La rencontre a été aussitôt confirmée par Moscou, tandis que le porte-parole du ministère ukrainien des Affaires étrangères, Oleg Nikolenko, a simplement indiqué à l’AFP que «la possibilité d’une telle rencontre est envisagée».

«À la suite des initiatives de notre président et de nos intenses efforts diplomatiques, les ministres des Affaires étrangères de la Russie et de l’Ukraine ont décidé de se réunir avec ma participation en marge» du Forum diplomatique d’Antalya, le 10 mars, a précisé M. Cavusoglu dans un message sur Twitter.


La porte-parole de la diplomatie russe, Maria Zakharova a pour sa part indiqué sur la messagerie Telegram que «conformément à un accord au téléphone entre les présidents russe et turc, (...) un contact est prévu en marge du Forum diplomatique d’Antalya entre le ministre russe des Affaires étrangères Sergueï Lavrov et celui de l’Ukraine Dmytro Kouleba».

Ce sera la première sortie de M. Lavrov depuis le début des hostilités hors de Russie, visée par de nombreuses sanctions des Occidentaux qui l’isolent du reste du monde.
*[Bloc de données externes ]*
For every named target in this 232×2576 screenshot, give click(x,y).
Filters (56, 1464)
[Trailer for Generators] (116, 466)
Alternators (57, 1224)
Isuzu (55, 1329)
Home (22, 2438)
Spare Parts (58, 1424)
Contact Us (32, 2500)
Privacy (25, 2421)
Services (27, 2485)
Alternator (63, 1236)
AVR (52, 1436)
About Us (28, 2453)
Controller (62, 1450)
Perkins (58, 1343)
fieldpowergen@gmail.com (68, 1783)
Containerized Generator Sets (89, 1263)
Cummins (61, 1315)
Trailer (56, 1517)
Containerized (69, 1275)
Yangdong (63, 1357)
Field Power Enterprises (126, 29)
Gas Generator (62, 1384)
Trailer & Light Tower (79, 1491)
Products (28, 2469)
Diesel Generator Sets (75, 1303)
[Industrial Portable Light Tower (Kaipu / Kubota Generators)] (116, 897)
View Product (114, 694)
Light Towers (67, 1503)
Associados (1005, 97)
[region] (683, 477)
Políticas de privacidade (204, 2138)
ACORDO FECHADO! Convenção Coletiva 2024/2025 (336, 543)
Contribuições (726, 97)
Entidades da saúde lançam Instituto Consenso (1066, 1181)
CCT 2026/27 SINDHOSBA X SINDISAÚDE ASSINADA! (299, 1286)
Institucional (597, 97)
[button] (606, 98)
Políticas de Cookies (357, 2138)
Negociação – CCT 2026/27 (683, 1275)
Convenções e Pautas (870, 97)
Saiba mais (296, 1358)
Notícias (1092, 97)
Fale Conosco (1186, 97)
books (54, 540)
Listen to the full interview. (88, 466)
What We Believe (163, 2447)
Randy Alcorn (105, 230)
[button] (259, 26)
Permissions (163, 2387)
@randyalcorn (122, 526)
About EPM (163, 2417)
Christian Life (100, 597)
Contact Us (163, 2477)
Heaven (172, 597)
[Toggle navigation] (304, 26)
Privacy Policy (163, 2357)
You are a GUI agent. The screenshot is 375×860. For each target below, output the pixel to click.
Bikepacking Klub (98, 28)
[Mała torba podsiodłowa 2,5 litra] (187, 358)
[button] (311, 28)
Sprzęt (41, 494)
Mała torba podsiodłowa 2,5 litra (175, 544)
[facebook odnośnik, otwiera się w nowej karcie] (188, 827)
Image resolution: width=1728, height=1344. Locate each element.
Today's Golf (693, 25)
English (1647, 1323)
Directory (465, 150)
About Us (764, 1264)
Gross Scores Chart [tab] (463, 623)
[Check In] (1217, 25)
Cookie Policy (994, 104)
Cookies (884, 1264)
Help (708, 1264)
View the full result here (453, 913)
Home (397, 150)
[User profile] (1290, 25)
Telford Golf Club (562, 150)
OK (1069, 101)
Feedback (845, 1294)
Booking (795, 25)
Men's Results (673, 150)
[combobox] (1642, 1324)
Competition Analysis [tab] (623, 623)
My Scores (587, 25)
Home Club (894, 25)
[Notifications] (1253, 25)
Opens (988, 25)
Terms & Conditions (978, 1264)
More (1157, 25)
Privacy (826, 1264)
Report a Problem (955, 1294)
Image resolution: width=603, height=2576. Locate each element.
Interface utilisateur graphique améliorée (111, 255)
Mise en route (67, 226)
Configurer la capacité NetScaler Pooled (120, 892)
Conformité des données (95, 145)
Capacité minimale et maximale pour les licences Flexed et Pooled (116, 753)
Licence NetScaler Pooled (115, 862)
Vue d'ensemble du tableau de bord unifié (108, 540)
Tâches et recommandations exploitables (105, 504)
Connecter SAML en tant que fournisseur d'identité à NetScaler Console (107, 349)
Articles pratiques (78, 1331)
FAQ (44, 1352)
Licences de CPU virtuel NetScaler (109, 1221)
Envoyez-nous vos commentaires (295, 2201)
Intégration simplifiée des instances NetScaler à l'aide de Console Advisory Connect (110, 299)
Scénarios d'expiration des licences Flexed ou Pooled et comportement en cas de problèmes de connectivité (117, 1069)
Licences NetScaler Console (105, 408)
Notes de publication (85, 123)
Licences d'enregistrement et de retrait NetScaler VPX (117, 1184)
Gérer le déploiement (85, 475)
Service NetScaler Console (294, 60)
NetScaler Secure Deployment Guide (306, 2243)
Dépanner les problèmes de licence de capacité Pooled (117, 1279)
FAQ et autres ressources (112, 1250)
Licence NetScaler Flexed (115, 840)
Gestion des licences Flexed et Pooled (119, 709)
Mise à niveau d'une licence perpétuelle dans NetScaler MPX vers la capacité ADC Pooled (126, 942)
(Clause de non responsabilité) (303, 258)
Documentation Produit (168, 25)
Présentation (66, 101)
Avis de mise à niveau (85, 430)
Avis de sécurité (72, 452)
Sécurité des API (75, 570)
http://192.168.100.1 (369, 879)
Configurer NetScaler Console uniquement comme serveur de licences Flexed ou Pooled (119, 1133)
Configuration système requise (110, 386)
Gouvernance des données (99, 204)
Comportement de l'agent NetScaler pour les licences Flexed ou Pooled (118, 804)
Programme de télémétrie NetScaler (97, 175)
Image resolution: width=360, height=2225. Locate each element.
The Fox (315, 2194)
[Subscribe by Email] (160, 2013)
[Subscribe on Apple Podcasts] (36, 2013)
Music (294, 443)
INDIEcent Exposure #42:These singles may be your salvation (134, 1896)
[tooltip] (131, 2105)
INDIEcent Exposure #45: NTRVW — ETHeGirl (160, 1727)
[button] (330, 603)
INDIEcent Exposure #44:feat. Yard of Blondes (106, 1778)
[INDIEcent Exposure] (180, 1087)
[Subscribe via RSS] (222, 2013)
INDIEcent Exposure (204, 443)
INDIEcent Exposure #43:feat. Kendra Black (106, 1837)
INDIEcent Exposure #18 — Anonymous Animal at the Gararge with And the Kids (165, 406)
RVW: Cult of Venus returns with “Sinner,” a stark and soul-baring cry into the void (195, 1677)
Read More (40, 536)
Membre de l’Otan et alliée de l’Ukraine, la Turquie entretient également des liens proches avec la Russie et a veillé depuis le début du conflit à maintenir la ligne ouverte avec les deux capitales.


Le président turc Recep Tayyip Erdogan s’est entretenu dimanche au téléphone avec son homologue russe auquel il a réclamé un «cessez-le-feu général urgent» en Ukraine, mais Vladimir Poutine en retour a exigé d’abord que les conditions de la Russie soient remplies.

«Un cessez-le-feu urgent et général permettra de rechercher une solution politique et de répondre aux inquiétudes humanitaires», a affirmé le chef de l’État turc.

Il a également réclamé l’ouverture «urgente» de couloirs humanitaires en Ukraine.

Depuis le début du conflit, Ankara s’essaie à un périlleux exercice d’équilibre: «N’abandonner ni Kiev, ni Moscou» et «ne pas céder sur les intérêts de la Turquie», a résumé le président Erdogan au premier jour de la guerre le 24 février, alors qu’il s’est beaucoup investi pour promouvoir une médiation entre les deux pays.

Il s’est ainsi rendu à Kiev le mois dernier pour y rencontrer le président Volodymyr Zelensky - auquel la Turquie livre les drones de combat qui ont déjà visé les colonnes russes sur le terrain.

Et il a à plusieurs reprises réitéré son invitation au président russe Vladimir Poutine à le rencontrer - une offre poliment accueillie par l’intéressé qui n’a pas donné suite.

La Turquie dépend de Moscou pour maintenir à flot son économie déjà minée par une inflation à près de 55% sur un an. Moscou a assuré en 2021 44% des importations turques de gaz et les 4,7 millions de touristes russes ont représenté 19% des visiteurs étrangers en Turquie.

Mais pour sa part la Turquie est le seul pays de l’Otan à ne pas avoir fermé son espace aérien aux avions russes, et de nombreux ressortissants russes fuyant le régime affluent à Istanbul.